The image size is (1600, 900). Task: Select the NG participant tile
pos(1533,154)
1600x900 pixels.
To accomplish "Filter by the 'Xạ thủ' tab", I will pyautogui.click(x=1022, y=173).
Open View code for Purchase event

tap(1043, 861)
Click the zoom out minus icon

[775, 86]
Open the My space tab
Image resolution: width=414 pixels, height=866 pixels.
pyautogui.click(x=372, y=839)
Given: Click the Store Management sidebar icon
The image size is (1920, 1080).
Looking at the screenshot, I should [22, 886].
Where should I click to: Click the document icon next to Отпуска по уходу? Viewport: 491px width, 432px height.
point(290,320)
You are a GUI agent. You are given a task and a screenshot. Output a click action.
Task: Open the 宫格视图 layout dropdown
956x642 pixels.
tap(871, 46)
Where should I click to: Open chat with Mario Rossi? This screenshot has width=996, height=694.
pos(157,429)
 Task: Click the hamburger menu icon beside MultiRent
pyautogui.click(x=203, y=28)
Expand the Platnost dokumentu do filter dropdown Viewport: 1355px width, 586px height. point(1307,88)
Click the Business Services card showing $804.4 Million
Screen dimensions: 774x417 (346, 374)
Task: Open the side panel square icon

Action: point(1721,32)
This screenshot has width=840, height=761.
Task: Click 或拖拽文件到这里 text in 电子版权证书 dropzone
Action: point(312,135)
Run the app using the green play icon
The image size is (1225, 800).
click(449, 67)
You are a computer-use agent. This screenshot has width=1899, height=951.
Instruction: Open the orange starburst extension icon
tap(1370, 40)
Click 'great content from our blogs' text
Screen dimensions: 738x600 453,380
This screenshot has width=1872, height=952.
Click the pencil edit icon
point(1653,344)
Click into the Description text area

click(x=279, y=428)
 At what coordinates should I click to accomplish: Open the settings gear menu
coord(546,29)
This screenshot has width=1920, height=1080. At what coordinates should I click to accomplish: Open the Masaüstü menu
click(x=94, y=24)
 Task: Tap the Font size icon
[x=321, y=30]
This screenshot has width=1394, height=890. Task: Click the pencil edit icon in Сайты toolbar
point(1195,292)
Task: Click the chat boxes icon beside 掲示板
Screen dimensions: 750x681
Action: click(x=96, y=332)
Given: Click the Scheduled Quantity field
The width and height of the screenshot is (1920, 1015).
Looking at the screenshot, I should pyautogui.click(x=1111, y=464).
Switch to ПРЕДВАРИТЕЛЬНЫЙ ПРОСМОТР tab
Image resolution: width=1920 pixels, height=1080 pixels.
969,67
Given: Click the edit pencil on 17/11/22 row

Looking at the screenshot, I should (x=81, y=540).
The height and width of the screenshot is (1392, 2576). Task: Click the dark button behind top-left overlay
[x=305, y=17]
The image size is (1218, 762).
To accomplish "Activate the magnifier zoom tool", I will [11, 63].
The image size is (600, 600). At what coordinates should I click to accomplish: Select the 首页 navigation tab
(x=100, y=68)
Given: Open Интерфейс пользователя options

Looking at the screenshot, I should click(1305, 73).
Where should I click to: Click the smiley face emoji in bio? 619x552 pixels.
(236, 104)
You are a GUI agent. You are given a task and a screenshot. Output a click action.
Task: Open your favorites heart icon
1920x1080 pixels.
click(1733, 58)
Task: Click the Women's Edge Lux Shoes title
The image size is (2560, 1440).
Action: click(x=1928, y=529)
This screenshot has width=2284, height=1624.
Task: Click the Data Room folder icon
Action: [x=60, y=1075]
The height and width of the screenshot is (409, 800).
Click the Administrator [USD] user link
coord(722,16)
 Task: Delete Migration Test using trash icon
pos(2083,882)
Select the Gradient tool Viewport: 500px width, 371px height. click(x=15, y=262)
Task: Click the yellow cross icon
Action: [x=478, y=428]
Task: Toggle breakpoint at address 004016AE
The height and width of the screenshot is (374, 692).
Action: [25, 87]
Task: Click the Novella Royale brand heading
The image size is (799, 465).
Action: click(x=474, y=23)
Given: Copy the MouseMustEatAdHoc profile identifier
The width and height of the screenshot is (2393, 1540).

┄┄┄┄┄┄┄┄┄┄┄┄┄┄┄┄┄┄┄┄

Copy out all of the lines above word for word.

The image size is (1600, 900). Task: Select the NG participant tile
pos(1533,154)
1600x900 pixels.
To accomplish "Filter by the 'Xạ thủ' tab", I will pyautogui.click(x=1022, y=173).
Open View code for Purchase event

tap(1043, 861)
Click the zoom out minus icon

[775, 86]
Open the My space tab
Image resolution: width=414 pixels, height=866 pixels.
pyautogui.click(x=372, y=839)
Given: Click the Store Management sidebar icon
The image size is (1920, 1080).
Looking at the screenshot, I should [22, 886].
Where should I click to: Click the document icon next to Отпуска по уходу? Viewport: 491px width, 432px height.
point(290,320)
You are a GUI agent. You are given a task and a screenshot. Output a click action.
Task: Open the 宫格视图 layout dropdown
956x642 pixels.
tap(871, 46)
Where should I click to: Open chat with Mario Rossi? This screenshot has width=996, height=694.
pos(157,429)
 Task: Click the hamburger menu icon beside MultiRent
pyautogui.click(x=203, y=28)
Expand the Platnost dokumentu do filter dropdown Viewport: 1355px width, 586px height. point(1307,88)
Click the Business Services card showing $804.4 Million
Screen dimensions: 774x417 (346, 374)
Task: Open the side panel square icon

Action: point(1721,32)
This screenshot has width=840, height=761.
Task: Click 或拖拽文件到这里 text in 电子版权证书 dropzone
Action: point(312,135)
Run the app using the green play icon
The image size is (1225, 800).
click(449, 67)
You are a computer-use agent. This screenshot has width=1899, height=951.
Instruction: Open the orange starburst extension icon
tap(1370, 40)
Click 'great content from our blogs' text
Screen dimensions: 738x600 453,380
This screenshot has width=1872, height=952.
Click the pencil edit icon
point(1653,344)
Click into the Description text area

click(x=279, y=428)
 At what coordinates should I click to accomplish: Open the settings gear menu
coord(546,29)
This screenshot has width=1920, height=1080. At what coordinates should I click to accomplish: Open the Masaüstü menu
click(x=94, y=24)
 Task: Tap the Font size icon
[x=321, y=30]
This screenshot has width=1394, height=890. Task: Click the pencil edit icon in Сайты toolbar
point(1195,292)
Task: Click the chat boxes icon beside 掲示板
Screen dimensions: 750x681
Action: click(x=96, y=332)
Given: Click the Scheduled Quantity field
The width and height of the screenshot is (1920, 1015).
Looking at the screenshot, I should pyautogui.click(x=1111, y=464).
Switch to ПРЕДВАРИТЕЛЬНЫЙ ПРОСМОТР tab
Image resolution: width=1920 pixels, height=1080 pixels.
969,67
Given: Click the edit pencil on 17/11/22 row

Looking at the screenshot, I should (x=81, y=540).
The height and width of the screenshot is (1392, 2576). Task: Click the dark button behind top-left overlay
[x=305, y=17]
The image size is (1218, 762).
To accomplish "Activate the magnifier zoom tool", I will [11, 63].
The image size is (600, 600). At what coordinates should I click to accomplish: Select the 首页 navigation tab
(x=100, y=68)
Given: Open Интерфейс пользователя options

Looking at the screenshot, I should click(1305, 73).
Where should I click to: Click the smiley face emoji in bio? 619x552 pixels.
(236, 104)
You are a GUI agent. You are given a task and a screenshot. Output a click action.
Task: Open your favorites heart icon
1920x1080 pixels.
click(1733, 58)
Task: Click the Women's Edge Lux Shoes title
The image size is (2560, 1440).
Action: click(x=1928, y=529)
This screenshot has width=2284, height=1624.
Task: Click the Data Room folder icon
Action: [x=60, y=1075]
The height and width of the screenshot is (409, 800).
Click the Administrator [USD] user link
coord(722,16)
 Task: Delete Migration Test using trash icon
pos(2083,882)
Select the Gradient tool Viewport: 500px width, 371px height. click(x=15, y=262)
Task: Click the yellow cross icon
Action: [x=478, y=428]
Task: Toggle breakpoint at address 004016AE
The height and width of the screenshot is (374, 692).
Action: [25, 87]
Task: Click the Novella Royale brand heading
The image size is (799, 465).
Action: click(x=474, y=23)
Given: Copy the MouseMustEatAdHoc profile identifier
The width and height of the screenshot is (2393, 1540).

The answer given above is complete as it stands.